Objective: Reproduce each of the following items verbatim, keeping every line as it appears.

***

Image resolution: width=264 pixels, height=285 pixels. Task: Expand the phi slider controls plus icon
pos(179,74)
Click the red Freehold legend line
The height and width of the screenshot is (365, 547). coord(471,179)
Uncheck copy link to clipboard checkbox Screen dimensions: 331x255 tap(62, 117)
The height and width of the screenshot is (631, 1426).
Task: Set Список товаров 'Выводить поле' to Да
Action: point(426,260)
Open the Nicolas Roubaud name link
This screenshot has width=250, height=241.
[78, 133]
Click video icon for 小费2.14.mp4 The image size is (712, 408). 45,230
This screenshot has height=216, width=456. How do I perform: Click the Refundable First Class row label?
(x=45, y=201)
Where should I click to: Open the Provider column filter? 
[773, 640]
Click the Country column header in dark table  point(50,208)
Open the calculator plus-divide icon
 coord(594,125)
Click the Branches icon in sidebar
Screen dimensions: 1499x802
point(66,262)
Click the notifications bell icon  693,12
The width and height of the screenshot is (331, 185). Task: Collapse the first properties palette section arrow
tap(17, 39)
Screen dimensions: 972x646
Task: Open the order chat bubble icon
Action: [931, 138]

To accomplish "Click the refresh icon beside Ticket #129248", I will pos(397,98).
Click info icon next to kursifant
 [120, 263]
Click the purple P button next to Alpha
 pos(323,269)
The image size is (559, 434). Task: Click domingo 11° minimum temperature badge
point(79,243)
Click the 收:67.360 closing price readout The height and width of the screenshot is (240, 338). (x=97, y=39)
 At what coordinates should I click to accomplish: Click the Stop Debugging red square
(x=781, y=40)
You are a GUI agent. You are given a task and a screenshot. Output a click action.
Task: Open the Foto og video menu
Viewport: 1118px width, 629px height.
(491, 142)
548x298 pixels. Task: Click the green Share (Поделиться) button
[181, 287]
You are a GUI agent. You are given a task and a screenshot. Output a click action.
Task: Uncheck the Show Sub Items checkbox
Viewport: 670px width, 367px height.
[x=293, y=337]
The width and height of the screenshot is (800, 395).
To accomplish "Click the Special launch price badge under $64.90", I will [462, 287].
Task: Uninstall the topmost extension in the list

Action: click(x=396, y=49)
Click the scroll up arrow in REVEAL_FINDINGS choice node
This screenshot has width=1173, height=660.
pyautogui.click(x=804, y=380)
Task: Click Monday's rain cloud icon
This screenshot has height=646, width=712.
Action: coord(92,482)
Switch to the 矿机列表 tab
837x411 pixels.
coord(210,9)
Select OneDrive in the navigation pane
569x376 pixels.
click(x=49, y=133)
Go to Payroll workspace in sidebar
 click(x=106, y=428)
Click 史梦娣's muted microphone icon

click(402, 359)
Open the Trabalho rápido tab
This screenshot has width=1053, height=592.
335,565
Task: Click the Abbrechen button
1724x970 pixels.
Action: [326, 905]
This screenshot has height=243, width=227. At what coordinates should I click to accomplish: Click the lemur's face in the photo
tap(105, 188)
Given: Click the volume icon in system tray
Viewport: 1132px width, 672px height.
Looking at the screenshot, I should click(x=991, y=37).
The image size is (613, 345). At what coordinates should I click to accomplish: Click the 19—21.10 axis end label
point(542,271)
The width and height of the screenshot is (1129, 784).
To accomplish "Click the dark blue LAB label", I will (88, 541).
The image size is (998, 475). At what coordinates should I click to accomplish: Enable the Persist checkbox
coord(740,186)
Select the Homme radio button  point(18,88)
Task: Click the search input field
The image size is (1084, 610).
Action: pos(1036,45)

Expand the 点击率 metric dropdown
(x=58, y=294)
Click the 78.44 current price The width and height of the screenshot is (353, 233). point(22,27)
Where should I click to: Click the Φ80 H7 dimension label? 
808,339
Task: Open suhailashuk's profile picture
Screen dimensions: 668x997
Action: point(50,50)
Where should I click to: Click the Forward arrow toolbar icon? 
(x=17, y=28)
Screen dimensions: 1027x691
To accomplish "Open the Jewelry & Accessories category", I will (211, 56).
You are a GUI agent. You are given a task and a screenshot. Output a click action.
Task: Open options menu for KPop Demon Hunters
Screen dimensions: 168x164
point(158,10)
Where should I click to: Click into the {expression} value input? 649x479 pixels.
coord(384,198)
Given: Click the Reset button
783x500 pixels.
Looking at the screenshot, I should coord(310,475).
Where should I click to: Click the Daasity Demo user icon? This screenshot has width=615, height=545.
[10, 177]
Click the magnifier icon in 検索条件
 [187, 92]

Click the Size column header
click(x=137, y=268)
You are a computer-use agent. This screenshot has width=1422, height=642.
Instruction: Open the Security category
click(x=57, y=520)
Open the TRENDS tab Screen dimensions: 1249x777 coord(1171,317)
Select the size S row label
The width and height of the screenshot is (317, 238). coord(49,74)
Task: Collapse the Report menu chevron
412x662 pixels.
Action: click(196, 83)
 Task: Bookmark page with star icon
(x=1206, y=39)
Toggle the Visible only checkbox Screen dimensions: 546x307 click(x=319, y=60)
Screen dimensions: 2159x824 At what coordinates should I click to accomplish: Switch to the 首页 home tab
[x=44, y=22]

***

Task answer:
Image resolution: width=264 pixels, height=285 pixels. Task: Expand the phi slider controls plus icon
pos(179,74)
Click the red Freehold legend line
The height and width of the screenshot is (365, 547). coord(471,179)
Uncheck copy link to clipboard checkbox Screen dimensions: 331x255 tap(62, 117)
The height and width of the screenshot is (631, 1426).
Task: Set Список товаров 'Выводить поле' to Да
Action: point(426,260)
Open the Nicolas Roubaud name link
This screenshot has width=250, height=241.
[78, 133]
Click video icon for 小费2.14.mp4 The image size is (712, 408). 45,230
This screenshot has height=216, width=456. How do I perform: Click the Refundable First Class row label?
(x=45, y=201)
Where should I click to: Open the Provider column filter? 
[773, 640]
Click the Country column header in dark table  point(50,208)
Open the calculator plus-divide icon
 coord(594,125)
Click the Branches icon in sidebar
Screen dimensions: 1499x802
point(66,262)
Click the notifications bell icon  693,12
The width and height of the screenshot is (331, 185). Task: Collapse the first properties palette section arrow
tap(17, 39)
Screen dimensions: 972x646
Task: Open the order chat bubble icon
Action: [931, 138]

To accomplish "Click the refresh icon beside Ticket #129248", I will pos(397,98).
Click info icon next to kursifant
 [120, 263]
Click the purple P button next to Alpha
 pos(323,269)
The image size is (559, 434). Task: Click domingo 11° minimum temperature badge
point(79,243)
Click the 收:67.360 closing price readout The height and width of the screenshot is (240, 338). (x=97, y=39)
 At what coordinates should I click to accomplish: Click the Stop Debugging red square
(x=781, y=40)
You are a GUI agent. You are given a task and a screenshot. Output a click action.
Task: Open the Foto og video menu
Viewport: 1118px width, 629px height.
(491, 142)
548x298 pixels. Task: Click the green Share (Поделиться) button
[181, 287]
You are a GUI agent. You are given a task and a screenshot. Output a click action.
Task: Uncheck the Show Sub Items checkbox
Viewport: 670px width, 367px height.
[x=293, y=337]
The width and height of the screenshot is (800, 395).
To accomplish "Click the Special launch price badge under $64.90", I will [462, 287].
Task: Uninstall the topmost extension in the list

Action: click(x=396, y=49)
Click the scroll up arrow in REVEAL_FINDINGS choice node
This screenshot has width=1173, height=660.
pyautogui.click(x=804, y=380)
Task: Click Monday's rain cloud icon
This screenshot has height=646, width=712.
Action: coord(92,482)
Switch to the 矿机列表 tab
837x411 pixels.
coord(210,9)
Select OneDrive in the navigation pane
569x376 pixels.
click(x=49, y=133)
Go to Payroll workspace in sidebar
 click(x=106, y=428)
Click 史梦娣's muted microphone icon

click(402, 359)
Open the Trabalho rápido tab
This screenshot has width=1053, height=592.
335,565
Task: Click the Abbrechen button
1724x970 pixels.
Action: [326, 905]
This screenshot has height=243, width=227. At what coordinates should I click to accomplish: Click the lemur's face in the photo
tap(105, 188)
Given: Click the volume icon in system tray
Viewport: 1132px width, 672px height.
Looking at the screenshot, I should click(x=991, y=37).
The image size is (613, 345). At what coordinates should I click to accomplish: Click the 19—21.10 axis end label
point(542,271)
The width and height of the screenshot is (1129, 784).
To accomplish "Click the dark blue LAB label", I will (88, 541).
The image size is (998, 475). At what coordinates should I click to accomplish: Enable the Persist checkbox
coord(740,186)
Select the Homme radio button  point(18,88)
Task: Click the search input field
The image size is (1084, 610).
Action: pos(1036,45)

Expand the 点击率 metric dropdown
(x=58, y=294)
Click the 78.44 current price The width and height of the screenshot is (353, 233). point(22,27)
Where should I click to: Click the Φ80 H7 dimension label? 
808,339
Task: Open suhailashuk's profile picture
Screen dimensions: 668x997
Action: point(50,50)
Where should I click to: Click the Forward arrow toolbar icon? 
(x=17, y=28)
Screen dimensions: 1027x691
To accomplish "Open the Jewelry & Accessories category", I will (211, 56).
You are a GUI agent. You are given a task and a screenshot. Output a click action.
Task: Open options menu for KPop Demon Hunters
Screen dimensions: 168x164
point(158,10)
Where should I click to: Click into the {expression} value input? 649x479 pixels.
coord(384,198)
Given: Click the Reset button
783x500 pixels.
Looking at the screenshot, I should coord(310,475).
Where should I click to: Click the Daasity Demo user icon? This screenshot has width=615, height=545.
[10, 177]
Click the magnifier icon in 検索条件
 [187, 92]

Click the Size column header
click(x=137, y=268)
You are a computer-use agent. This screenshot has width=1422, height=642.
Instruction: Open the Security category
click(x=57, y=520)
Open the TRENDS tab Screen dimensions: 1249x777 coord(1171,317)
Select the size S row label
The width and height of the screenshot is (317, 238). coord(49,74)
Task: Collapse the Report menu chevron
412x662 pixels.
Action: click(196, 83)
 Task: Bookmark page with star icon
(x=1206, y=39)
Toggle the Visible only checkbox Screen dimensions: 546x307 click(x=319, y=60)
Screen dimensions: 2159x824 At what coordinates should I click to accomplish: Switch to the 首页 home tab
[x=44, y=22]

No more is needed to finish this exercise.